Page excerpt:
+++++

Audubon Circle restaurant in Boston: terrific American food in stylish environs

Boston’s Audubon Circle offers terrific food in relaxed environs.

Minimalist décor that is both restful and dynamic allows the food to shine.
Exterior of Audubon Circle

Audubon Circle

838 Beacon Street Boston 617-421-1910 

Audubon Circle, named for its location at the quiet end of Kenmore Square, is a comfortable mix: a spacious bar/restaurant with great food in an intimately lit, minimalist setting that is all the more inviting thanks to the friendly warmth of its staff.

The kitchen is open all day, and prices range from $6 to $22, making it accessible to most appetites and wallets. Audubon fits a nice niche, carrying neither the burdens of a big night out in a chef-owned restaurant, nor the unpleasantries of many late-night Boston pubs (intoxicated louts and menus dominated by chicken wings). “We were trying to create a bar and grill where you could have drinks with friends, and, if you decided to stay for dinner, the food was really good,” says co-owner Matthew Curtis, of the restaurant’s founding in 1996. “We think the bar scene can add a little vitality to the dining room.” 

Hence the open-space concept: Audubon is a long rectangular room with high ceilings and an elegantly curved bar that occupies most of one wall. Spareness rules. The décor includes paneled walls, subdued art, and simple black tables. There’s plenty of space to walk among the tables and up to the bar, where all key ingredients, like visually distracting liquor bottles, are stashed away in tall cabinets. Curtis once installed prominently branded beer-tap handles “to add a little color to the place,” but patrons told him he’d ruined the atmosphere, so he took them out.

Curtis and his business partner, Chris Lutes, opened their first restaurant, Miracle of Science, on Mass. Ave. in Cambridge near MIT in 1991. At the ages of 25 and 30, respectively, it was a place they and their brainy friends liked to hang out. They have since become mature restaurateurs, with two more places in Harvard Square: Tory Row and Cambridge 1. 

The food at Audubon is an eclectic mix, with appetizers, salads, sandwiches, and full entrées. There is an Asian, vegetarian influence, but we also enjoyed the juiciest cheeseburger, with bacon, lettuce, and tomato ($11), that we’d had in years. 

The steamed vegetable dumplings ($9) were hot, soft, and succulent. Their dipping sauce, a thick Worcestershire-type, proved just as good for the New England crab cakes ($11), which were properly crunchy and loaded with meat. The grilled shrimp appetizer ($9), with a citrus sauce, was a little limp, but the chunky tomato, cucumber, and fresh mozzarella salad ($11), dressed in a garlicky balsamic vinaigrette with focaccia croutons, made up for that.

+++++

Dataset content:

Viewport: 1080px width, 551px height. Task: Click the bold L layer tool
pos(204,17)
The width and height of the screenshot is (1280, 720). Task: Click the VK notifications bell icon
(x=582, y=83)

+++++

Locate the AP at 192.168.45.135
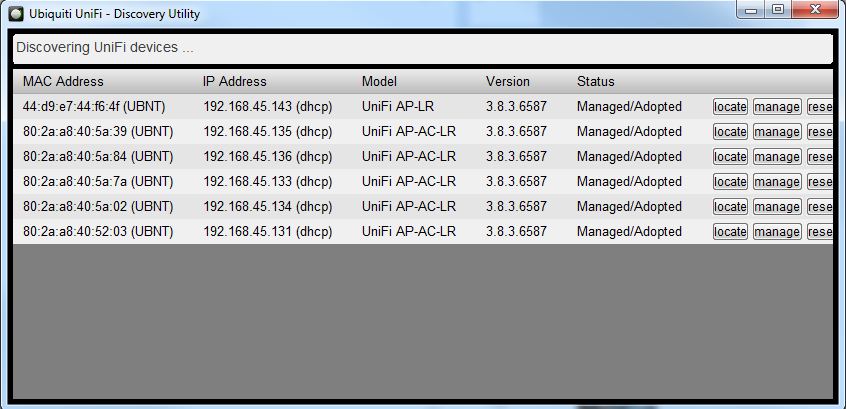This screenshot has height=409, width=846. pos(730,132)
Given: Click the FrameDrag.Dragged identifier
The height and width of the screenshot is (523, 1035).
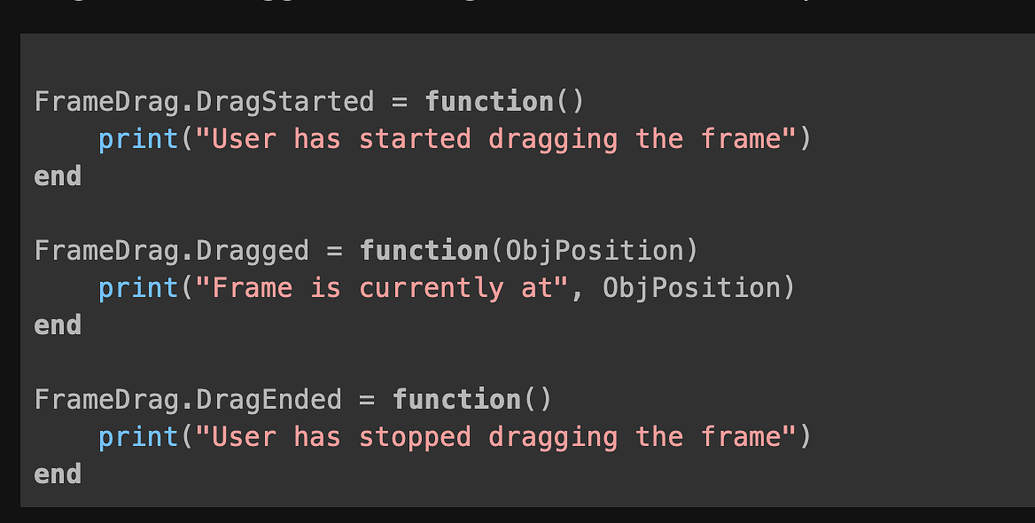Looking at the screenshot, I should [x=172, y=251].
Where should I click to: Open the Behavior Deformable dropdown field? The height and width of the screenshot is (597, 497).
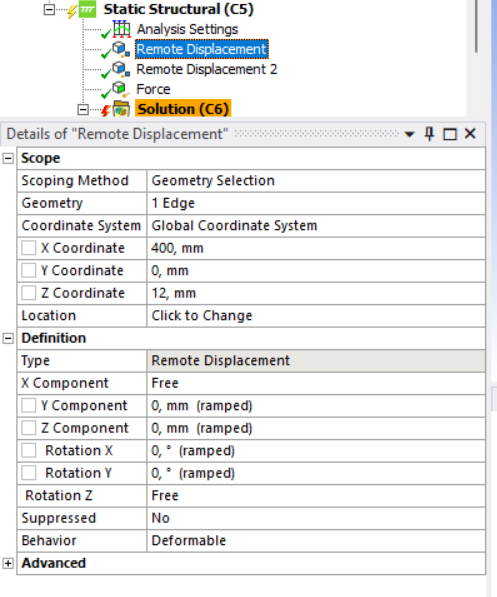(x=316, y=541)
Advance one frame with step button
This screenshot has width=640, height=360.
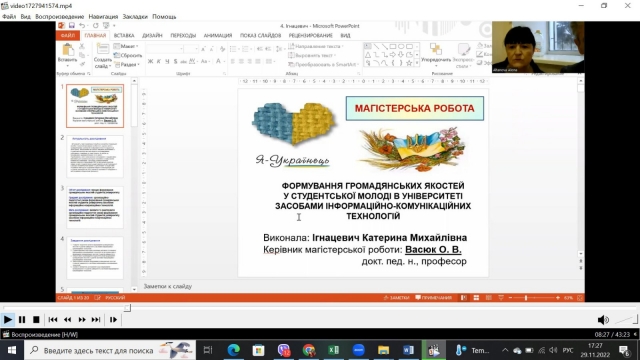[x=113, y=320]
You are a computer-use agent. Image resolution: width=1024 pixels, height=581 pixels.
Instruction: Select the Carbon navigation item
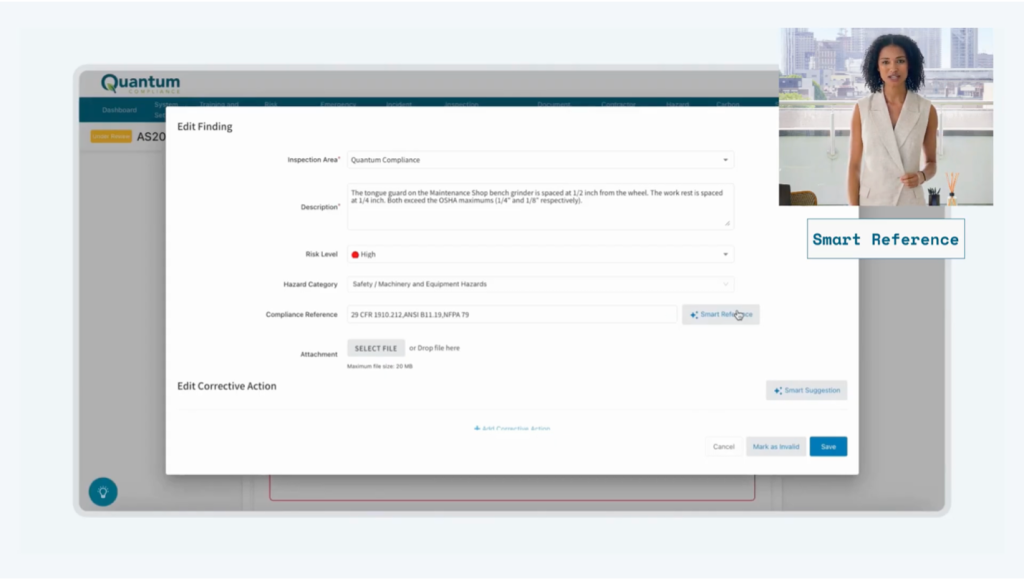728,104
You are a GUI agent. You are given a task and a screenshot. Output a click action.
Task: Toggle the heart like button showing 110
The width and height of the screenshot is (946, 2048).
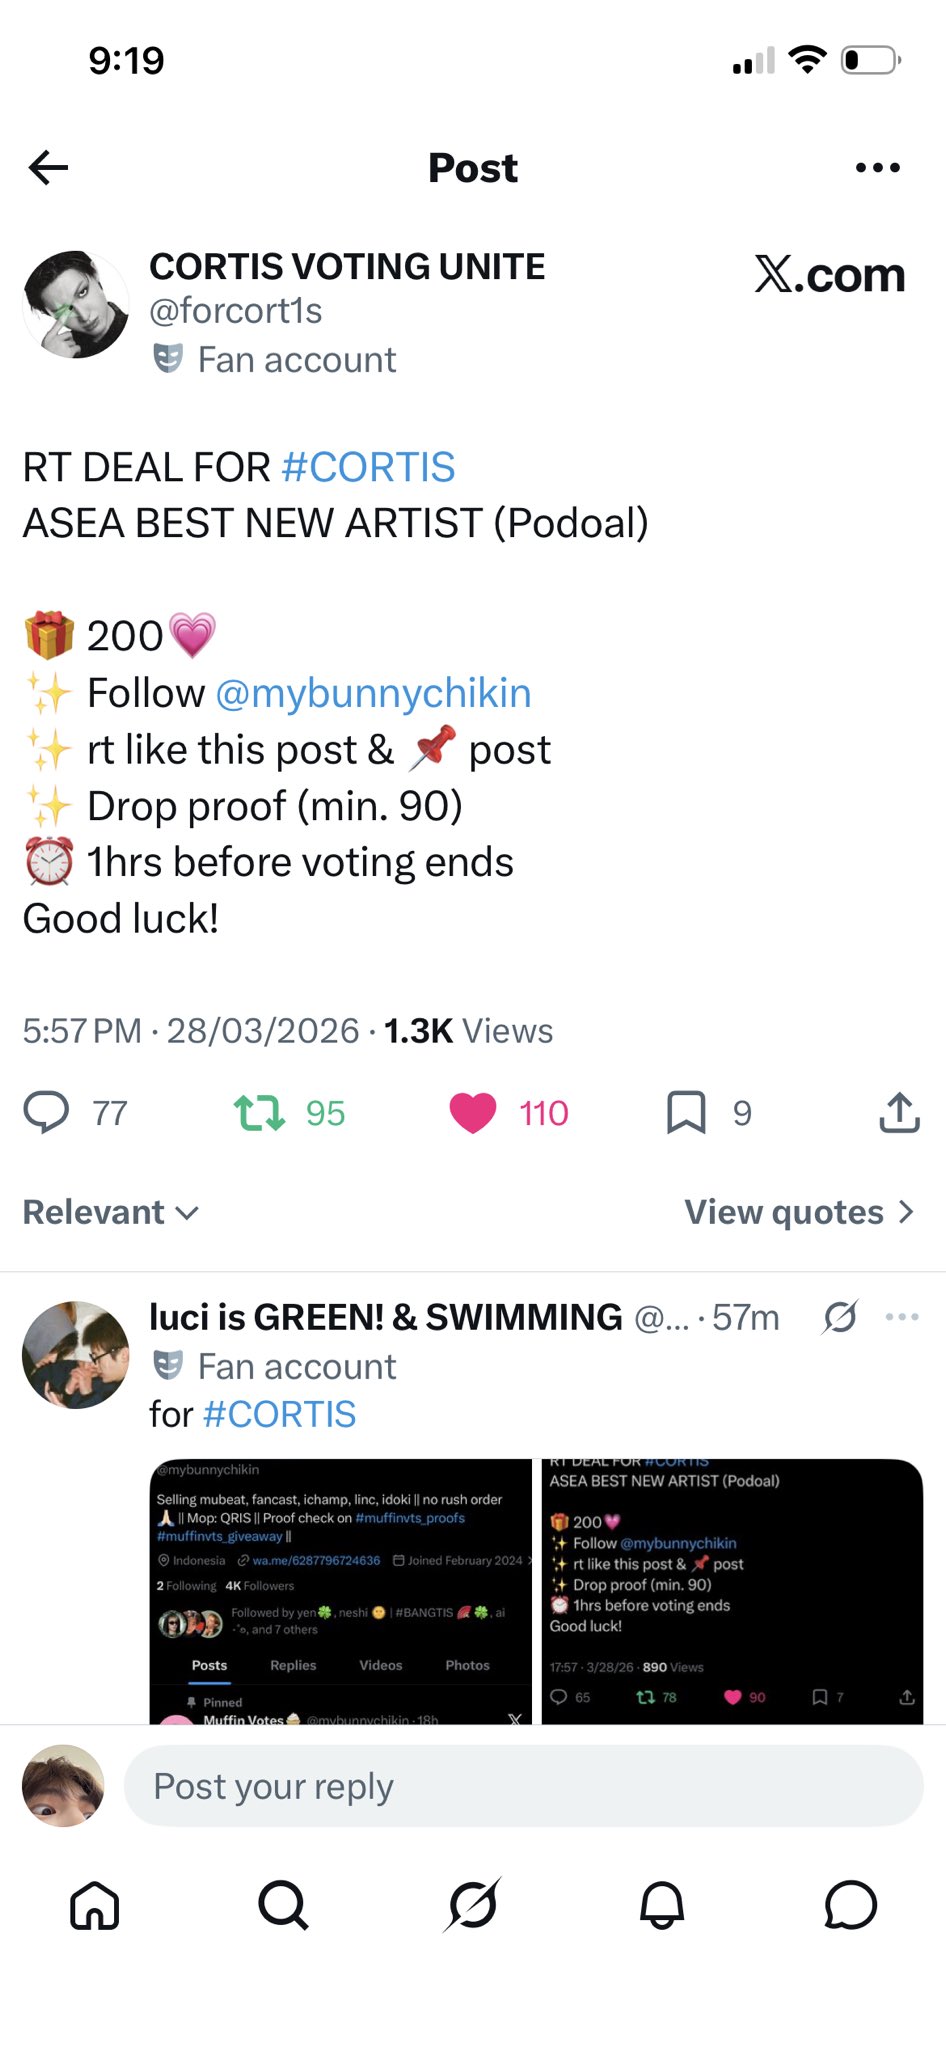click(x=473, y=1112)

+++++

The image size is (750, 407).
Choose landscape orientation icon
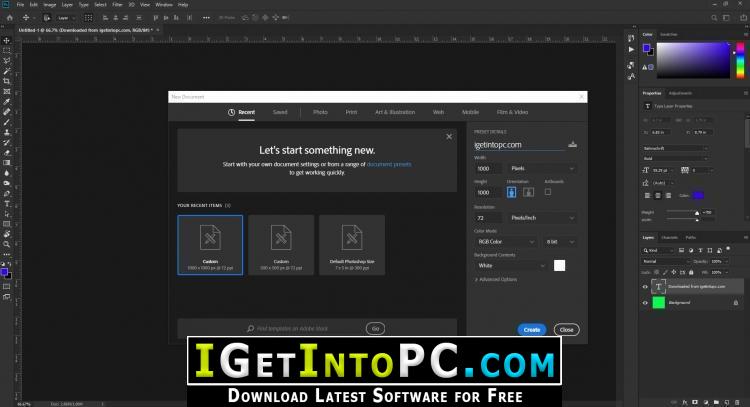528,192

+++++

Requests:
a - In the Audubon Circle review, answer these questions:
(i) In what year was Audubon Circle founded?
(ii) What did patrons tell Curtis after he installed the branded beer-tap handles?
(iii) What did the cheeseburger with bacon, lettuce, and tomato cost?
b - Carry on the Audubon Circle review past its final paragraph.

Exercise answers:
a -
(i) 1996
(ii) They told him he'd ruined the atmosphere.
(iii) $11

b -
Entrées include a $22 rib-eye steak that looked enticing, but we opted for the pan-seared salmon ($18). Perfectly cooked, with a slightly peppery herb coating, it came with spaetzle, a German-style pasta that had the pleasing texture of dense pieces of popcorn. Brussels sprouts on the side added an earthy green bite. The only dessert, chèvre cheesecake with Oreo crumb crust ($8), was as light and creamy as we hoped. 

Dishes aren’t fussy, and the menu rarely changes. “We care about fabulous food and the experience of being at Audubon,” notes Curtis, “but we aren’t chefs and we’re not highly dependent on one individual chef, unlike other restaurants.” This mix of high quality and low-key ambiance adds to Audubon’s appeal for locals of all ages (although late in the evening, the louder bar atmosphere may dominate). And the fact that the kitchen is open from 11 a.m. to 11 p.m. makes it easy to pop in anytime for a relaxed meal amid relaxed people.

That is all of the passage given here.